Médecins Sans Frontières (MSF) successfully hands over HIV/AIDS project to the medical staff in Transnistria, a breakaway region of Moldova which, for political reasons, has remained highly isolated from international assistance. As the problem is particularly acute in the prison system, MSF has prolonged its services to prisons until April 2009, when is scheduled to be handed over to the medical department of the local prison authorities.
MSF teats HIV/AIDS patients in prisons and in the civil sector of Transnistria.
Photo by Alexander Gyadyelov
According to official data, the HIV prevalence in Transnistria is four times higher than in Moldova and this has been attributed to the region's exclusion for assistance to treat and fight the disease. There were no medicines for the treatment of HIV or opportunistic infections, no possibility for diagnostics for patients and hardly any medical expertise in this area. People living with HIV/AIDS were simply abandoned to their fate.
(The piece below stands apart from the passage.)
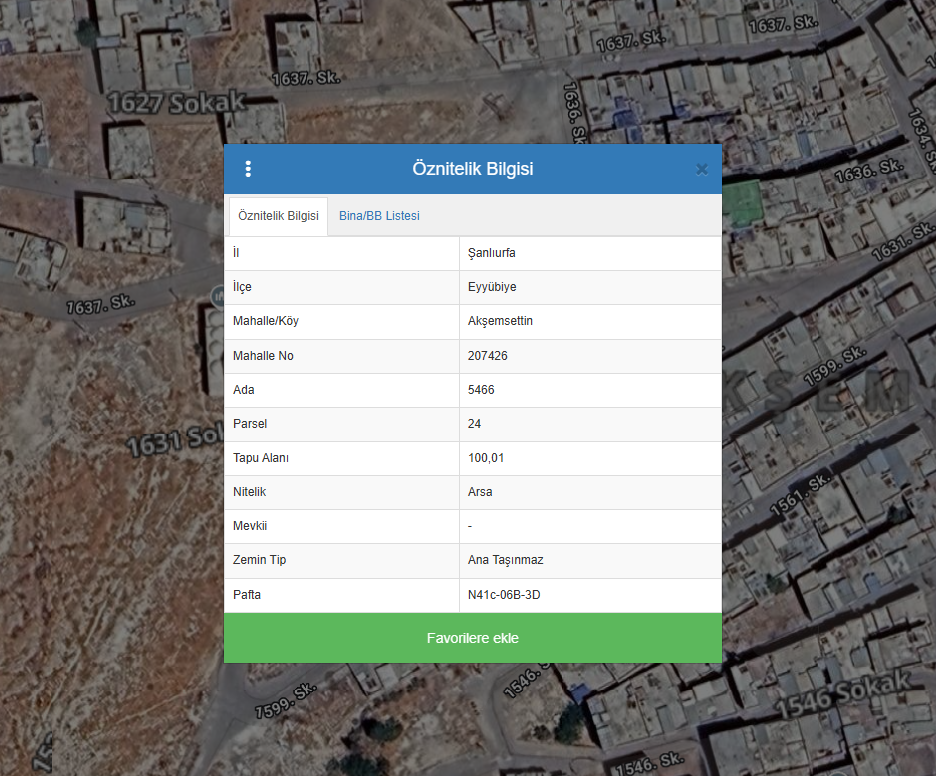This screenshot has width=936, height=776.
Task: Click the Ana Taşınmaz value cell
Action: [505, 560]

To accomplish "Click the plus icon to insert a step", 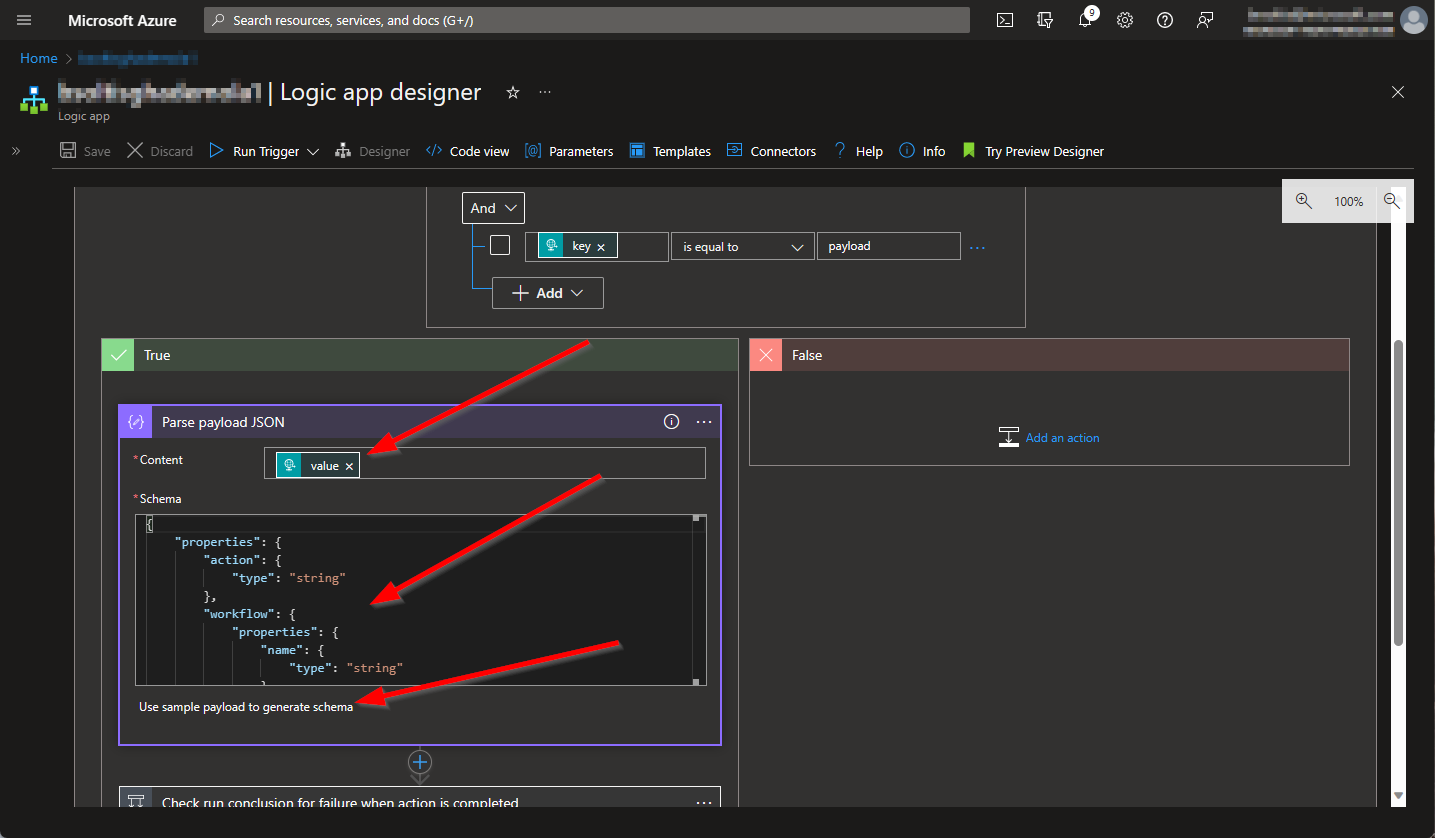I will 420,762.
MSF’s programme was set up in 2007 to urgently address the needs of the HIV positive population. The programme’s activities included medical work in the co-infection ward of the Bender TB hospital, the in-patient department in Slobozia, a polyclinic in Ribnitsa and work in three prisons of Transnistria. In addition to providing treatment, MSF has encouraged international actors and donors to raise awareness about the situation in Transnistria.
Currently about 860 patients have been enrolled into the programme and more than 135 patients receive antiretroviral medicines. In 2008 Global Fund ARV drugs that were available in Moldova gradually began to become available in Transnistria.